_Tasks_:
**1.** In the abstract on the endometrial cancer exercise study, on which measures did obese survivors differ from non-obese survivors at baseline after adjustment for potential confounders?
**2.** Write the next part of the abstract on the endometrial cancer exercise study, picking up after its final sentence.
____ Text under study
Objective: The objective of this paper is to describe baseline differences between obese and non-obese endometrial cancer survivor in anthropometrics, exercise behavior, fitness, heart rate and blood pressure, and quality of life, and to analyze whether the effect of a home-based exercise intervention on these outcomes differed for obese and non-obese participants.
Methods: One hundred post-treatment Stage I-IIIa endometrial cancer survivors participated in a single arm 6month study in which they received a home-based exercise intervention. Cardiorespiratory fitness, anthropometrics, and exercise behavior were measured every two months, and quality of life (QOL) and psychological distress were measured at baseline and 6months.
Results: Adjusting for potential confounders, at baseline obese survivors had poorer cardiorespiratory fitness (p=.002), higher systolic blood pressure (p=.018), and lower physical functioning (p<.001) and ratings of general health (p=.002), and more pain (p=.037) and somatization (.002). Significant improvements were seen in exercise behavior, resting heart rate, systolic blood pressure, and multiple QOL domains over the course of the intervention. Obese survivors had less improvement in exercise behavior and cardiorespiratory fitness than non-obese survivors, but there were no differences with regard to improvements in QOL and stress.
________
____ Information shown
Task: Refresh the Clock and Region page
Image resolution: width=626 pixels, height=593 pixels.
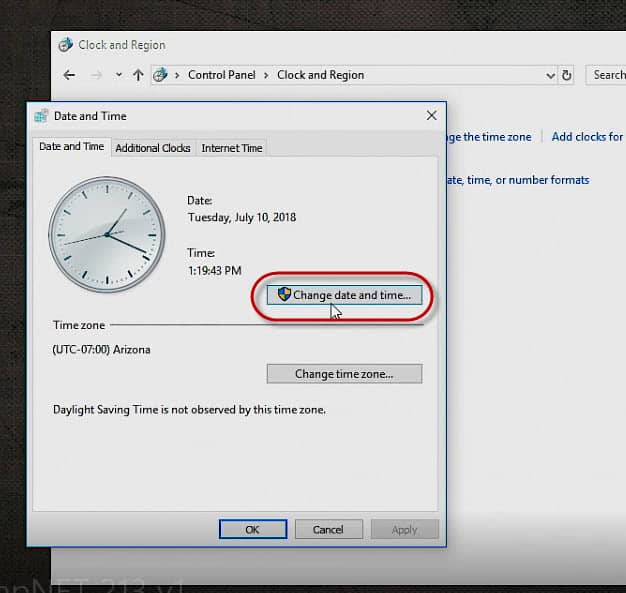Action: [x=566, y=75]
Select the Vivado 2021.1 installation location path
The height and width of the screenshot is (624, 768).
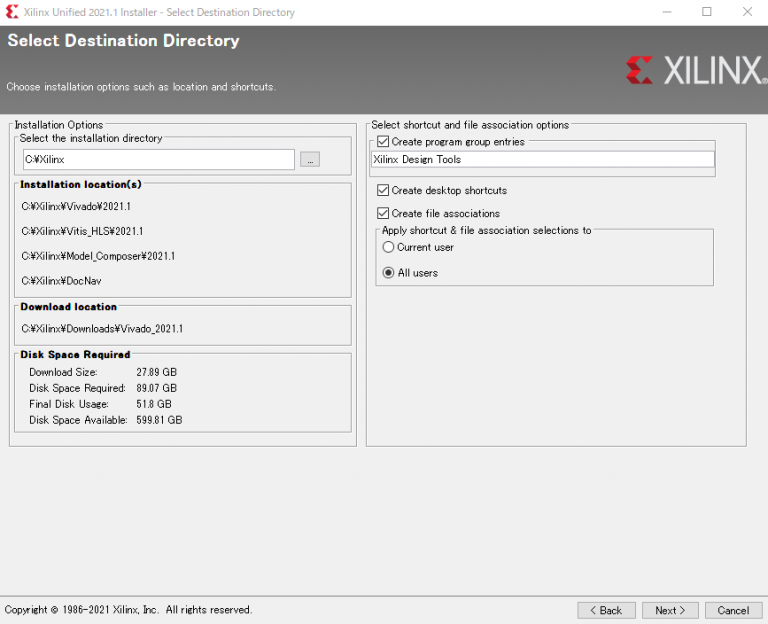tap(76, 207)
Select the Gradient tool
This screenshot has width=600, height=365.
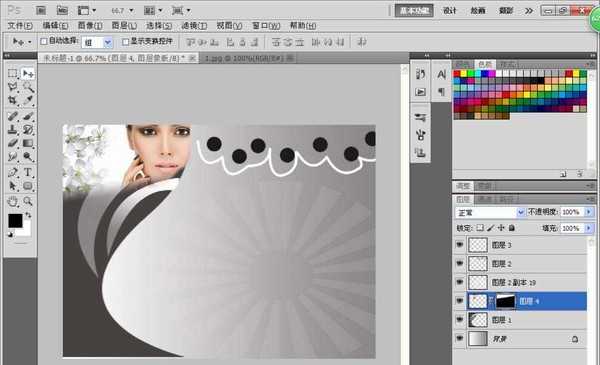click(x=28, y=143)
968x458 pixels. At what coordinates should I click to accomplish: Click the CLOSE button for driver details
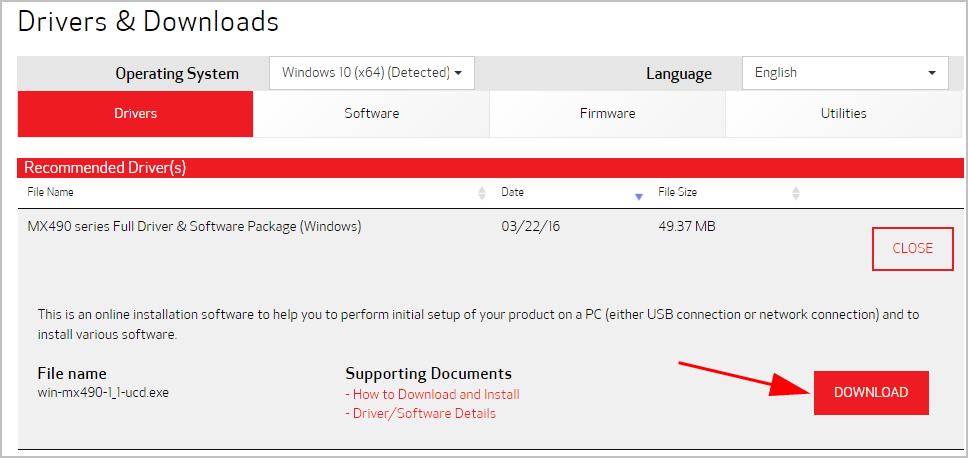[912, 248]
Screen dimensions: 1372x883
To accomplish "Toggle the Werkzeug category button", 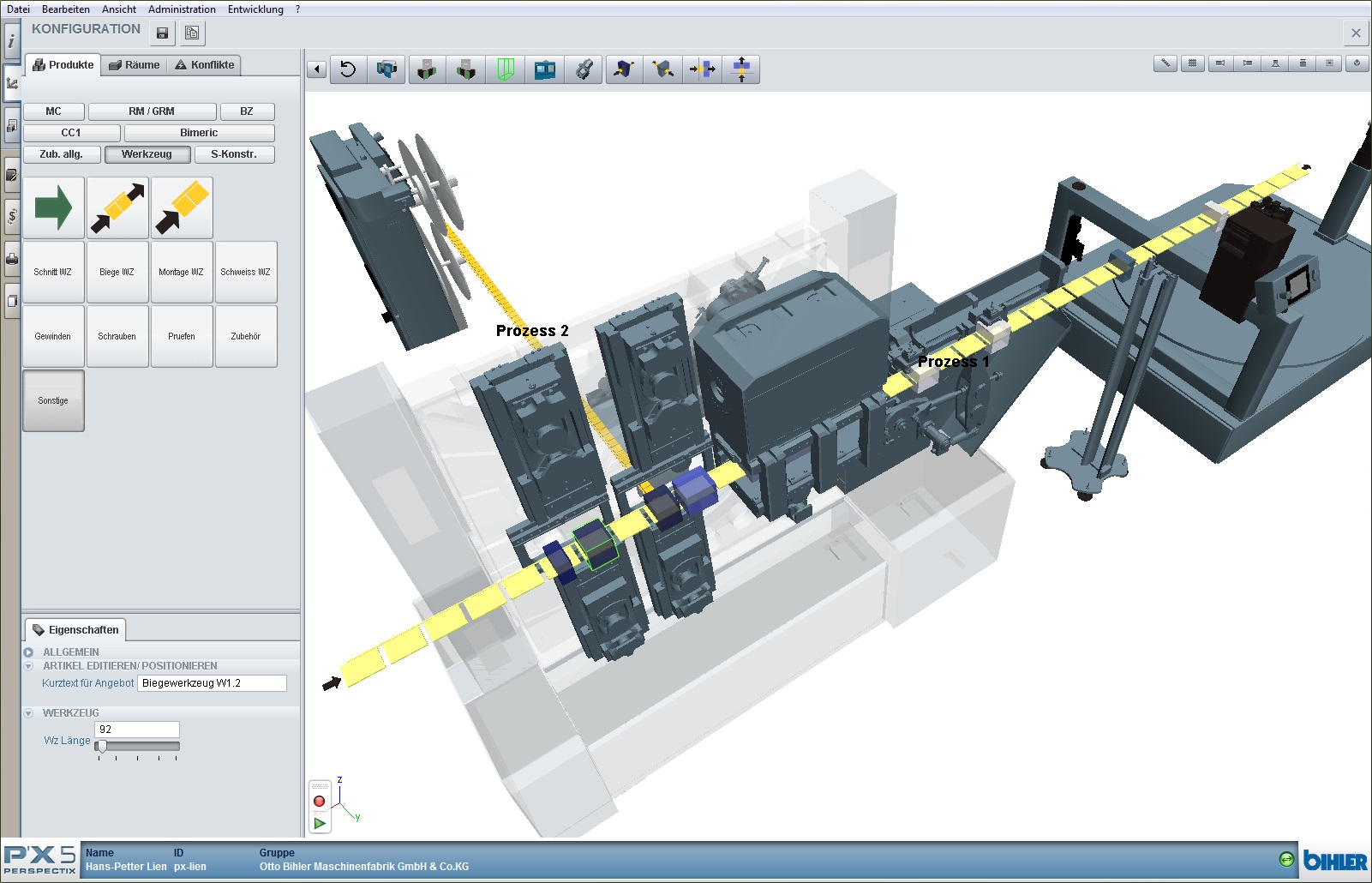I will (147, 154).
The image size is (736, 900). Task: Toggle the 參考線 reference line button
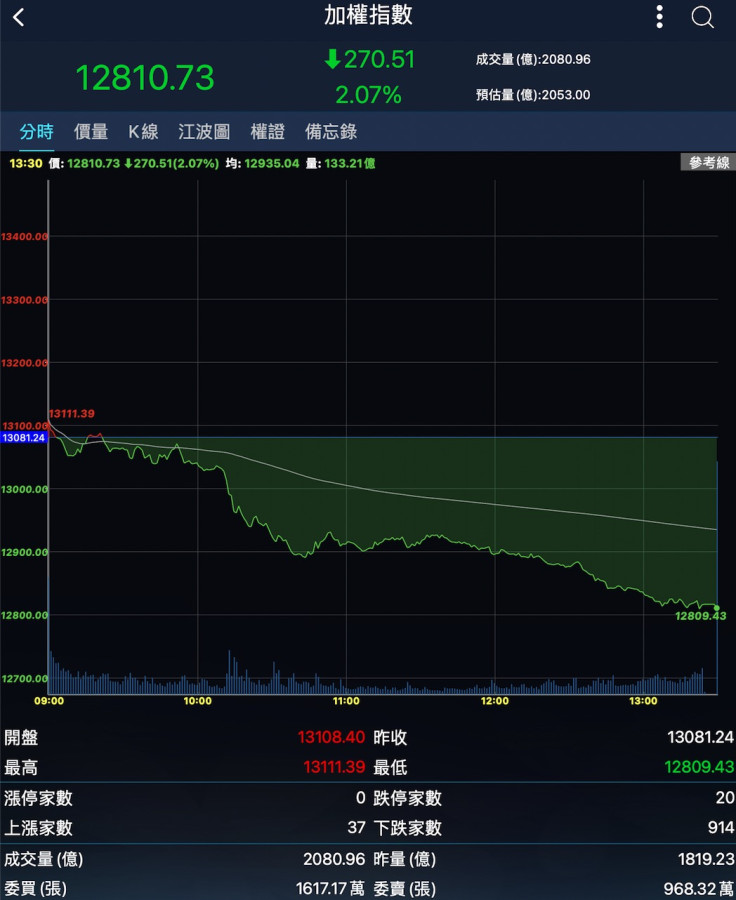click(x=708, y=162)

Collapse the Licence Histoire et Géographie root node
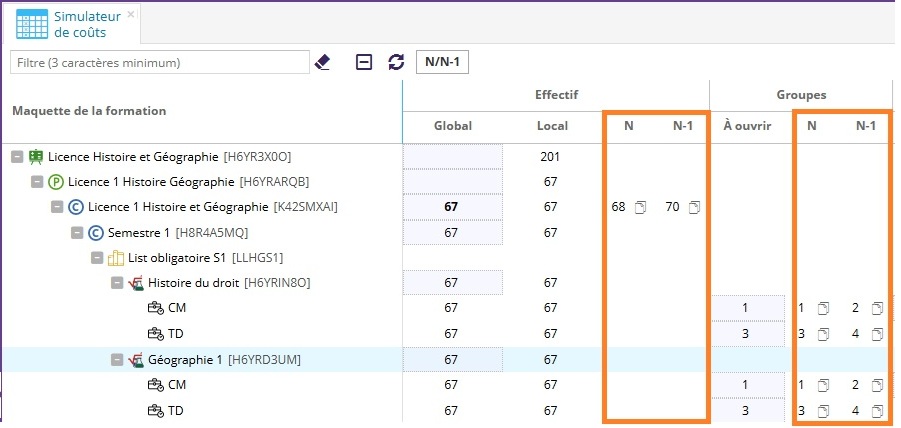click(17, 157)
________
_Responses by item number_:
**1.**
- Poorer cardiorespiratory fitness
- Higher systolic blood pressure
- Lower physical functioning
- Lower ratings of general health
- More pain
- More somatization

**2.**
Conclusions: Home based exercise interventions are beneficial to endometrial cancer survivors, including those whose BMI is in the obese range. While obese survivors have lower levels of physical activity and fitness, they experienced similar activity, fitness, quality of life and mental health benefits. Exercise should be encouraged in endometrial cancer survivors, including those who are obese.
Keywords: Cardiorespiratory fitness; Endometrial cancer; Exercise; Intervention; Obesity; Quality of life.